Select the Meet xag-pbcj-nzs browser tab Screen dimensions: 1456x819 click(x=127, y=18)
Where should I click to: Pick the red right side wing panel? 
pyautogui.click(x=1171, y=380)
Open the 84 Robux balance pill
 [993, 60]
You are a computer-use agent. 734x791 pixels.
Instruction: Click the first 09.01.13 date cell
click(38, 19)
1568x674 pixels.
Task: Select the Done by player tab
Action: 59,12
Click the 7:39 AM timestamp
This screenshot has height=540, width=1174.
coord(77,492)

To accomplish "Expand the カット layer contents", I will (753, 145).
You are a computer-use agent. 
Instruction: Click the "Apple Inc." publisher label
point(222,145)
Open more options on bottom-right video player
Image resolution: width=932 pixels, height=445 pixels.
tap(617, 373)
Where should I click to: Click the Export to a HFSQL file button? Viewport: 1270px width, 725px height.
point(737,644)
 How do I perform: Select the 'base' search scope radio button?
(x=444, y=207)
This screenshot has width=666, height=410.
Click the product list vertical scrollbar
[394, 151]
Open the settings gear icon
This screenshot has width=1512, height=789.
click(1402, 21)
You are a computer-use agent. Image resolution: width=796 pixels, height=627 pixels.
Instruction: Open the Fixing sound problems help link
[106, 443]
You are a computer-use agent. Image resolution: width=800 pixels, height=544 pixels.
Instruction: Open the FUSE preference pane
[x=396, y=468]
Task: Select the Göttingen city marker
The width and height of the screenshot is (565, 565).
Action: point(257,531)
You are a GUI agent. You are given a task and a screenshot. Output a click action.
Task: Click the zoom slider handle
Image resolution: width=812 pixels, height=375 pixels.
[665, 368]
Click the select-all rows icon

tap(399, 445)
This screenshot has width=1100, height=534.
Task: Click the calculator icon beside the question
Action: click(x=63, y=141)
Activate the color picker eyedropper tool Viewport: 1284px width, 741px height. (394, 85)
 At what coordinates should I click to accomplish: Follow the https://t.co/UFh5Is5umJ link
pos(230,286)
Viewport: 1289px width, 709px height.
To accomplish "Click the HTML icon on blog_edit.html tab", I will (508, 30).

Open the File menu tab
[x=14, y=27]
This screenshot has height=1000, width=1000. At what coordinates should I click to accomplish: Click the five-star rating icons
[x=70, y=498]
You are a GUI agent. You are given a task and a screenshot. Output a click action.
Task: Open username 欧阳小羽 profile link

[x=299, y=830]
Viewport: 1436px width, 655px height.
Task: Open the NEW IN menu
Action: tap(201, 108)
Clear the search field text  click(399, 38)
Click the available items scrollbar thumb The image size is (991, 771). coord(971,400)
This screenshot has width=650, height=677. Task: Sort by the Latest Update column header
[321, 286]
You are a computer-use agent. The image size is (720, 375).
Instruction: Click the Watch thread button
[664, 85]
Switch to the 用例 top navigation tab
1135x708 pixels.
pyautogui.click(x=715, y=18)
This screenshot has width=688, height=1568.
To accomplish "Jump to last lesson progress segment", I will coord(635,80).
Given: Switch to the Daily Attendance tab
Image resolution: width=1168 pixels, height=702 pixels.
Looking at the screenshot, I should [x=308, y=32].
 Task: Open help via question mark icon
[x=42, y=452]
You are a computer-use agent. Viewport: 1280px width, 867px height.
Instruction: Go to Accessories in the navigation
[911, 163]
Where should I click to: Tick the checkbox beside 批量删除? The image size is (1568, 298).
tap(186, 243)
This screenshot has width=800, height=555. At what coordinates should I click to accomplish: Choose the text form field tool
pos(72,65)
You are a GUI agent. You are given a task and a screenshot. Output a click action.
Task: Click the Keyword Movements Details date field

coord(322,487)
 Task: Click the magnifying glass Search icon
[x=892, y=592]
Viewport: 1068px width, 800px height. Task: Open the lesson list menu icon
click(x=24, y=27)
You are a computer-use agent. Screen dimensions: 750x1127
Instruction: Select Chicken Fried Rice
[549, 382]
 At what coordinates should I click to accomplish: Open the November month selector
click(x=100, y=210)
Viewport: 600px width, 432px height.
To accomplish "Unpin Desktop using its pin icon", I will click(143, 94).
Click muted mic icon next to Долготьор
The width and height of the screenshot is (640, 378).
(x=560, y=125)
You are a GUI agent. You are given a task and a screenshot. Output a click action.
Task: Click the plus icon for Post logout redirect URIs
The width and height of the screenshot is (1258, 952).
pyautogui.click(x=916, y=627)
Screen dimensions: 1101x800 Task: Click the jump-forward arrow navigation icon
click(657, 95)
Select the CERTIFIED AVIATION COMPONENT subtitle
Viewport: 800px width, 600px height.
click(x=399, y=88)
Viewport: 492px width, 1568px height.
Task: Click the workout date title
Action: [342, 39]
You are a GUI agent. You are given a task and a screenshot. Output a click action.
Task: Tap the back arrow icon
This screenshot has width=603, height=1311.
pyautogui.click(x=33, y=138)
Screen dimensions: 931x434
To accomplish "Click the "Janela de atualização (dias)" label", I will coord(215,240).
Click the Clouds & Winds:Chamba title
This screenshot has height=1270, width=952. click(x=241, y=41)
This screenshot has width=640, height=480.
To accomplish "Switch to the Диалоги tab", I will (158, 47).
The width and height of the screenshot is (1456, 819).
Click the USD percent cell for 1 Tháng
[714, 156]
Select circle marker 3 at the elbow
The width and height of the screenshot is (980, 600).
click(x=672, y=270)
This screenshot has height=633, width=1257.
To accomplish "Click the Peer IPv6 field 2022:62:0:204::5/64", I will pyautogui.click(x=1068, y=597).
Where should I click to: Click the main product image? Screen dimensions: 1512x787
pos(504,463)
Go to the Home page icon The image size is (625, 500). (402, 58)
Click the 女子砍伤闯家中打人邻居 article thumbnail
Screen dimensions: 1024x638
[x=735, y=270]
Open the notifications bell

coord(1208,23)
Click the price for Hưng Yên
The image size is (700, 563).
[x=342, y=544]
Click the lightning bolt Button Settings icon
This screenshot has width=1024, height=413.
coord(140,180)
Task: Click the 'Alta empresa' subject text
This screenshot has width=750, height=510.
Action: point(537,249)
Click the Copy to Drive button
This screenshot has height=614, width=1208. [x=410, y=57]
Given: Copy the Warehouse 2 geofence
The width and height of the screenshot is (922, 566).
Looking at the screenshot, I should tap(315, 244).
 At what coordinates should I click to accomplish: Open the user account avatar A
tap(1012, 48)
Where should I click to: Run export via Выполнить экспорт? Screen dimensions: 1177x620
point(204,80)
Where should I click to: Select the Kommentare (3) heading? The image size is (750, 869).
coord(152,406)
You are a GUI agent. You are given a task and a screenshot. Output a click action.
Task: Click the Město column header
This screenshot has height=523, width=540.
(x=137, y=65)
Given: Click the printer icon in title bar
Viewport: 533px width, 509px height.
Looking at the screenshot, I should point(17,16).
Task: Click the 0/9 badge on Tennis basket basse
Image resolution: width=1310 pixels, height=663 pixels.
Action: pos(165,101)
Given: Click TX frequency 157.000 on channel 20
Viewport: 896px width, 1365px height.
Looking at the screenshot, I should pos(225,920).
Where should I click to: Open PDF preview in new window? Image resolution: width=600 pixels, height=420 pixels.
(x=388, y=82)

━━━━

## What you are asked to do:
Transcribe each entry. Leave nothing out.

## Response to this exercise:
Select the Meet xag-pbcj-nzs browser tab Screen dimensions: 1456x819 click(x=127, y=18)
Where should I click to: Pick the red right side wing panel? 
pyautogui.click(x=1171, y=380)
Open the 84 Robux balance pill
 [993, 60]
You are a computer-use agent. 734x791 pixels.
Instruction: Click the first 09.01.13 date cell
click(38, 19)
1568x674 pixels.
Task: Select the Done by player tab
Action: 59,12
Click the 7:39 AM timestamp
This screenshot has height=540, width=1174.
coord(77,492)

To accomplish "Expand the カット layer contents", I will (753, 145).
You are a computer-use agent. 
Instruction: Click the "Apple Inc." publisher label
point(222,145)
Open more options on bottom-right video player
Image resolution: width=932 pixels, height=445 pixels.
tap(617, 373)
Where should I click to: Click the Export to a HFSQL file button? Viewport: 1270px width, 725px height.
point(737,644)
 How do I perform: Select the 'base' search scope radio button?
(x=444, y=207)
This screenshot has width=666, height=410.
Click the product list vertical scrollbar
[394, 151]
Open the settings gear icon
This screenshot has width=1512, height=789.
click(1402, 21)
You are a computer-use agent. Image resolution: width=796 pixels, height=627 pixels.
Instruction: Open the Fixing sound problems help link
[106, 443]
You are a computer-use agent. Image resolution: width=800 pixels, height=544 pixels.
Instruction: Open the FUSE preference pane
[x=396, y=468]
Task: Select the Göttingen city marker
The width and height of the screenshot is (565, 565).
Action: point(257,531)
You are a GUI agent. You are given a task and a screenshot. Output a click action.
Task: Click the zoom slider handle
Image resolution: width=812 pixels, height=375 pixels.
[665, 368]
Click the select-all rows icon

tap(399, 445)
This screenshot has width=1100, height=534.
Task: Click the calculator icon beside the question
Action: click(x=63, y=141)
Activate the color picker eyedropper tool Viewport: 1284px width, 741px height. (394, 85)
 At what coordinates should I click to accomplish: Follow the https://t.co/UFh5Is5umJ link
pos(230,286)
Viewport: 1289px width, 709px height.
To accomplish "Click the HTML icon on blog_edit.html tab", I will (508, 30).

Open the File menu tab
[x=14, y=27]
This screenshot has height=1000, width=1000. At what coordinates should I click to accomplish: Click the five-star rating icons
[x=70, y=498]
You are a GUI agent. You are given a task and a screenshot. Output a click action.
Task: Open username 欧阳小羽 profile link

[x=299, y=830]
Viewport: 1436px width, 655px height.
Task: Open the NEW IN menu
Action: tap(201, 108)
Clear the search field text  click(399, 38)
Click the available items scrollbar thumb The image size is (991, 771). coord(971,400)
This screenshot has width=650, height=677. Task: Sort by the Latest Update column header
[321, 286]
You are a computer-use agent. The image size is (720, 375).
Instruction: Click the Watch thread button
[664, 85]
Switch to the 用例 top navigation tab
1135x708 pixels.
pyautogui.click(x=715, y=18)
This screenshot has width=688, height=1568.
To accomplish "Jump to last lesson progress segment", I will coord(635,80).
Given: Switch to the Daily Attendance tab
Image resolution: width=1168 pixels, height=702 pixels.
Looking at the screenshot, I should [x=308, y=32].
 Task: Open help via question mark icon
[x=42, y=452]
You are a computer-use agent. Viewport: 1280px width, 867px height.
Instruction: Go to Accessories in the navigation
[911, 163]
Where should I click to: Tick the checkbox beside 批量删除? The image size is (1568, 298).
tap(186, 243)
This screenshot has width=800, height=555. At what coordinates should I click to accomplish: Choose the text form field tool
pos(72,65)
You are a GUI agent. You are given a task and a screenshot. Output a click action.
Task: Click the Keyword Movements Details date field

coord(322,487)
 Task: Click the magnifying glass Search icon
[x=892, y=592]
Viewport: 1068px width, 800px height. Task: Open the lesson list menu icon
click(x=24, y=27)
You are a computer-use agent. Screen dimensions: 750x1127
Instruction: Select Chicken Fried Rice
[549, 382]
 At what coordinates should I click to accomplish: Open the November month selector
click(x=100, y=210)
Viewport: 600px width, 432px height.
To accomplish "Unpin Desktop using its pin icon", I will click(143, 94).
Click muted mic icon next to Долготьор
The width and height of the screenshot is (640, 378).
(x=560, y=125)
You are a GUI agent. You are given a task and a screenshot. Output a click action.
Task: Click the plus icon for Post logout redirect URIs
The width and height of the screenshot is (1258, 952).
pyautogui.click(x=916, y=627)
Screen dimensions: 1101x800 Task: Click the jump-forward arrow navigation icon
click(657, 95)
Select the CERTIFIED AVIATION COMPONENT subtitle
Viewport: 800px width, 600px height.
click(x=399, y=88)
Viewport: 492px width, 1568px height.
Task: Click the workout date title
Action: [342, 39]
You are a GUI agent. You are given a task and a screenshot. Output a click action.
Task: Tap the back arrow icon
This screenshot has width=603, height=1311.
pyautogui.click(x=33, y=138)
Screen dimensions: 931x434
To accomplish "Click the "Janela de atualização (dias)" label", I will coord(215,240).
Click the Clouds & Winds:Chamba title
This screenshot has height=1270, width=952. click(x=241, y=41)
This screenshot has width=640, height=480.
To accomplish "Switch to the Диалоги tab", I will (158, 47).
The width and height of the screenshot is (1456, 819).
Click the USD percent cell for 1 Tháng
[714, 156]
Select circle marker 3 at the elbow
The width and height of the screenshot is (980, 600).
click(x=672, y=270)
This screenshot has height=633, width=1257.
To accomplish "Click the Peer IPv6 field 2022:62:0:204::5/64", I will pyautogui.click(x=1068, y=597).
Where should I click to: Click the main product image? Screen dimensions: 1512x787
pos(504,463)
Go to the Home page icon The image size is (625, 500). (402, 58)
Click the 女子砍伤闯家中打人邻居 article thumbnail
Screen dimensions: 1024x638
[x=735, y=270]
Open the notifications bell

coord(1208,23)
Click the price for Hưng Yên
The image size is (700, 563).
[x=342, y=544]
Click the lightning bolt Button Settings icon
This screenshot has width=1024, height=413.
coord(140,180)
Task: Click the 'Alta empresa' subject text
This screenshot has width=750, height=510.
Action: point(537,249)
Click the Copy to Drive button
This screenshot has height=614, width=1208. [x=410, y=57]
Given: Copy the Warehouse 2 geofence
The width and height of the screenshot is (922, 566).
Looking at the screenshot, I should tap(315, 244).
 At what coordinates should I click to accomplish: Open the user account avatar A
tap(1012, 48)
Where should I click to: Run export via Выполнить экспорт? Screen dimensions: 1177x620
point(204,80)
Where should I click to: Select the Kommentare (3) heading? The image size is (750, 869).
coord(152,406)
You are a GUI agent. You are given a task and a screenshot. Output a click action.
Task: Click the Město column header
This screenshot has height=523, width=540.
(x=137, y=65)
Given: Click the printer icon in title bar
Viewport: 533px width, 509px height.
Looking at the screenshot, I should point(17,16).
Task: Click the 0/9 badge on Tennis basket basse
Image resolution: width=1310 pixels, height=663 pixels.
Action: pos(165,101)
Given: Click TX frequency 157.000 on channel 20
Viewport: 896px width, 1365px height.
Looking at the screenshot, I should pos(225,920).
Where should I click to: Open PDF preview in new window? Image resolution: width=600 pixels, height=420 pixels.
(x=388, y=82)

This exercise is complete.